Among the members of EuroCSE is Peter Ford (Senior Counsellor Fellow), who has used is reputation as a former ambassador to voice pro-regime arguments in British media, including denying Assad's involvement in April's chemical attack on an opposition suburb of Damascus.
He is also the director of British Syrian Society, which was founded by the father-in-law of Bashar al-Assad and a familiar face at pro-regime forums.
Ziadeh pointed out that the image of a bombed-out Syrian street used on conference's flyer shows his home town, Daraya, a Damascus's suburb that witnessed a harrowing regime siege and daily shelling and bombing.
Once the regime was re-taken by Assad's forces, the population was emptied with almost all inhabitants being unable to return to their homes, a pattern witnessed in other former opposition strongholds that were recaptured by the regime following so-called "evacuation deals".
The focus of the conference on reconstruction has been the new premise of regime premise of the conference that the west should provide financial support to the Syrian regime for reconstruction.
This is a particularly bitter pill for Syrians to follow, after recent laws appear designed to block re-entry for millions of refugees living outside Syria and reconstruction aid will "reward" the regime, after destroying much of Syria.
"I think the regime's new focus has been that the war is over and the West should help with reconstruction," said Zeidan.
"The Assad regime is not interested in receiving any of refugees, and they need money to pay loyalist militias and Iran.
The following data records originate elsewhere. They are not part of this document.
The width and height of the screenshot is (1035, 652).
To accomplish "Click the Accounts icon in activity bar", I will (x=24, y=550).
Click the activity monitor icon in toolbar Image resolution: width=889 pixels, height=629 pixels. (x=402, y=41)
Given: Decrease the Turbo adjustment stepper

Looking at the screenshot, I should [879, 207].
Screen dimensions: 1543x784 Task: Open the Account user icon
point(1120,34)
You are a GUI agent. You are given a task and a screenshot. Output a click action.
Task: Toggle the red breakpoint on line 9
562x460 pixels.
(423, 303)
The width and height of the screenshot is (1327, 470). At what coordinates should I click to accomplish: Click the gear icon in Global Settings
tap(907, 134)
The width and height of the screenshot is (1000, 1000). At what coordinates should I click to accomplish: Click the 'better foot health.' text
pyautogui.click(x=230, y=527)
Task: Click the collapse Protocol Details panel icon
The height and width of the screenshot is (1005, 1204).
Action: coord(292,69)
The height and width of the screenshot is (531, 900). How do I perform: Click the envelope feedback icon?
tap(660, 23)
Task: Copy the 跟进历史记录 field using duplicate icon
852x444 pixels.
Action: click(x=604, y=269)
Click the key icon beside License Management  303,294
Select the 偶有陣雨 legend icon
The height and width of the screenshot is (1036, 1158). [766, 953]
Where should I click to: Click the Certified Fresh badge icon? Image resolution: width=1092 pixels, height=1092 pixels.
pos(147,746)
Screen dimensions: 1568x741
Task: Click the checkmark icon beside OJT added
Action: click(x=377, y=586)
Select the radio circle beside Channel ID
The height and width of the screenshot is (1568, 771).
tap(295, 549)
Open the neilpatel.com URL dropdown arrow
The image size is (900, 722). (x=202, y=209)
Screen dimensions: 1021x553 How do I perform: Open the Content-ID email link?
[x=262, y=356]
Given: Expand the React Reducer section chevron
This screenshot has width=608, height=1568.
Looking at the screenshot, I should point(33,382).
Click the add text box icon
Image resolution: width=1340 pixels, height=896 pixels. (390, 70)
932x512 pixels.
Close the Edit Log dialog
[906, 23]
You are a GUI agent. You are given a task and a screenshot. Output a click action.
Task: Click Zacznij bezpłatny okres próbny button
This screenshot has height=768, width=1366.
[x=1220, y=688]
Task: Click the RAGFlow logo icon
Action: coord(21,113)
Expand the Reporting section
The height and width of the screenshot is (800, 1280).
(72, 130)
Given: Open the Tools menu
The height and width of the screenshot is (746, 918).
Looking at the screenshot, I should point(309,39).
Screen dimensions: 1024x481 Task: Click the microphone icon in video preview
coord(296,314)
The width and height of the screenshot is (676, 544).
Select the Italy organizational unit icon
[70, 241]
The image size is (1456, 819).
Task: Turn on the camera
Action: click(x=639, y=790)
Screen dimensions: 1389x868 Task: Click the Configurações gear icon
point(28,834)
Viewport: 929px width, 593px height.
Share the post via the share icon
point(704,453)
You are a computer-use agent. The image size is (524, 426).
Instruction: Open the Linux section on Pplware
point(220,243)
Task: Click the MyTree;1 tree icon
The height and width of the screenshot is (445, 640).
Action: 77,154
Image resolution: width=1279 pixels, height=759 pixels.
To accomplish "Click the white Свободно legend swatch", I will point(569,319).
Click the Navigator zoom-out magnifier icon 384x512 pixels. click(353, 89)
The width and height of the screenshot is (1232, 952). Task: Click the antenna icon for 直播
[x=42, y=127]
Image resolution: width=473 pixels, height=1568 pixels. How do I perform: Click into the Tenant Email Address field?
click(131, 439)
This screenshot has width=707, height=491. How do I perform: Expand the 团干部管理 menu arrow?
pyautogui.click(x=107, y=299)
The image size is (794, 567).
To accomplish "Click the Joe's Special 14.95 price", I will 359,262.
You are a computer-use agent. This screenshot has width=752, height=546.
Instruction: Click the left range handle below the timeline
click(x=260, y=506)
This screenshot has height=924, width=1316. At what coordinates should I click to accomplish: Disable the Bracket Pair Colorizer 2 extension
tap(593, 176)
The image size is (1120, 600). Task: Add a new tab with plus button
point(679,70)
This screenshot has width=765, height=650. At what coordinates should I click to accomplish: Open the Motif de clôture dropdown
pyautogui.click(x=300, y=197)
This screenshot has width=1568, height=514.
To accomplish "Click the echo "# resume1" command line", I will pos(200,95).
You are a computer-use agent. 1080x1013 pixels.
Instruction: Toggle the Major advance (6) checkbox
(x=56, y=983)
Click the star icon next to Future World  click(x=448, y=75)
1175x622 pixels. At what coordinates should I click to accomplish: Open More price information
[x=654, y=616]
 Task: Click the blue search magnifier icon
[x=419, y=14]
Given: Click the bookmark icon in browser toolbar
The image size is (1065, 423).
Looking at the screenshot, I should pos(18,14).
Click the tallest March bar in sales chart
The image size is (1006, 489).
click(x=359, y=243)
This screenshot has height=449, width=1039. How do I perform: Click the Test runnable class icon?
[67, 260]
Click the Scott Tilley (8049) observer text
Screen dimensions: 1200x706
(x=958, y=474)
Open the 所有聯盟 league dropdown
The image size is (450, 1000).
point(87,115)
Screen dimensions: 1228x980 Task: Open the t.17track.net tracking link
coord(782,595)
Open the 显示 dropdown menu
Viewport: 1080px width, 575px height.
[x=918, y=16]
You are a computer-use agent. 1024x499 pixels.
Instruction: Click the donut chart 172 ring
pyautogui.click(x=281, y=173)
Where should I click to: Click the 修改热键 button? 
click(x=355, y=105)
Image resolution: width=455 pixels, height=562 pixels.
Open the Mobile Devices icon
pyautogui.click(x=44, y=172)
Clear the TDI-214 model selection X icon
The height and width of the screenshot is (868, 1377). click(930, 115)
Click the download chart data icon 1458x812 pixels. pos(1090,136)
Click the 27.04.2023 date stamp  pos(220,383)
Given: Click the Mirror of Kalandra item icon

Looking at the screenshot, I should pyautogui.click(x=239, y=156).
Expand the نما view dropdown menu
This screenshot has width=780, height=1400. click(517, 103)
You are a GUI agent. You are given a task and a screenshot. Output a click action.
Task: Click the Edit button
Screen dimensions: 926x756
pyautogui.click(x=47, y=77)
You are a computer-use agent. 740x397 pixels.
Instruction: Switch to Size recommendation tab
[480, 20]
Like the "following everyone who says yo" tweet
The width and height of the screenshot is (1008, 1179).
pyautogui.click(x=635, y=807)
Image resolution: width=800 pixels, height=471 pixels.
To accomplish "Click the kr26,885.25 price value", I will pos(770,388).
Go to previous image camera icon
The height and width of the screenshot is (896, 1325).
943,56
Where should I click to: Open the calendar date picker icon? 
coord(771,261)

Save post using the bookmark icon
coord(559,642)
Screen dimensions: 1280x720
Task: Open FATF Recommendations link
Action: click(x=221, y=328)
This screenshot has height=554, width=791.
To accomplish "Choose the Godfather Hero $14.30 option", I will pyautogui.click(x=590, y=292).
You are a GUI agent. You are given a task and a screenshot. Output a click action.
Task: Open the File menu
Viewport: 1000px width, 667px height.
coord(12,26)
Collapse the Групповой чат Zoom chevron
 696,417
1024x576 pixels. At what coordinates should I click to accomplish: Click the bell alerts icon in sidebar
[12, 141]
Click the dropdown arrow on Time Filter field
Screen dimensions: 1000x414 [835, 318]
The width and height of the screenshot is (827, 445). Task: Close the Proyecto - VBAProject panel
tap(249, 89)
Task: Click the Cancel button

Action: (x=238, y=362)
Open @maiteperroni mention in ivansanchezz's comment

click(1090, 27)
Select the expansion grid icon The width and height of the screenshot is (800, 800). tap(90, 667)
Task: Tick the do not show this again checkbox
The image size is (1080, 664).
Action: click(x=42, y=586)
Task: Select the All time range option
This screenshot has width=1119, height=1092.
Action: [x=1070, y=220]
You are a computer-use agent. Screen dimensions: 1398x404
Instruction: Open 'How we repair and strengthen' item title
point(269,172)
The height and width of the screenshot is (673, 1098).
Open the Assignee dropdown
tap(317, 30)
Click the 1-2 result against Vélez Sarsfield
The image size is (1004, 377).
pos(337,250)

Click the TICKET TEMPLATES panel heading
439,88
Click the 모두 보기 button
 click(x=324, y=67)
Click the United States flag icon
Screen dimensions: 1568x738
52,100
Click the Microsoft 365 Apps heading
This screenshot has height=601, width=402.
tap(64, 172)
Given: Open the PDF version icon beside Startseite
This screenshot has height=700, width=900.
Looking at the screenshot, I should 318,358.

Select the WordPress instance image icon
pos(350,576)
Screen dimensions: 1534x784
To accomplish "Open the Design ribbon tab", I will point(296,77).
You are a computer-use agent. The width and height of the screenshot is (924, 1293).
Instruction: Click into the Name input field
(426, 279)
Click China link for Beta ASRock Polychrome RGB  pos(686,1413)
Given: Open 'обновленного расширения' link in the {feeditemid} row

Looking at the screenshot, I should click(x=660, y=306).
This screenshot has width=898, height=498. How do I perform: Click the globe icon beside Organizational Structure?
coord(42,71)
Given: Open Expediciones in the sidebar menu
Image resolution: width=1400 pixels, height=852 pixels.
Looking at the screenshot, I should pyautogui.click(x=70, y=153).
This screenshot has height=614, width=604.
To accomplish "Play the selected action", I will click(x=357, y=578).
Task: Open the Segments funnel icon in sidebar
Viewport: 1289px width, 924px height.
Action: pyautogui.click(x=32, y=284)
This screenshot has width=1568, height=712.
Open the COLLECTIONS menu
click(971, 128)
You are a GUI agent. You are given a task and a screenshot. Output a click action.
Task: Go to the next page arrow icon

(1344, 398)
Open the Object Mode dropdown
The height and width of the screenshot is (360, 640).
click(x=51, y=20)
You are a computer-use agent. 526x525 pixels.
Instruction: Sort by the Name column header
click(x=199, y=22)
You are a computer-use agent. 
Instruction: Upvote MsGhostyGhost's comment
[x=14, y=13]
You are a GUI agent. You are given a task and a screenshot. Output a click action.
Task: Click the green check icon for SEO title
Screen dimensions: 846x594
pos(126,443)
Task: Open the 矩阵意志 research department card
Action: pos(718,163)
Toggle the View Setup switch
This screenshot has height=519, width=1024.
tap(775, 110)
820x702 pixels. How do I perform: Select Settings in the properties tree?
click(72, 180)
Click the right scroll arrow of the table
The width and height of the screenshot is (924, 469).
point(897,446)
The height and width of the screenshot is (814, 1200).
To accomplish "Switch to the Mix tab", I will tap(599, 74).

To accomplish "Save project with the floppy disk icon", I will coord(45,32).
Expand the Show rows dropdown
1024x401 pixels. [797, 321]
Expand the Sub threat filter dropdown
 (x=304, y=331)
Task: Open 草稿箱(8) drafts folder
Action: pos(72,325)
Money should not be a reward for war crimes and I think the international community should be clearer on this."
Much of the international community insist that reconstruction aid should be dependent on the formation of a transitional government.
Syria's war broke out in 2011, when the Syrian regime gunned down peaceful protesters leading to mass defections from the military. More than 500,000 people have died since, the vast majority civilians killed from regime bombing and shelling.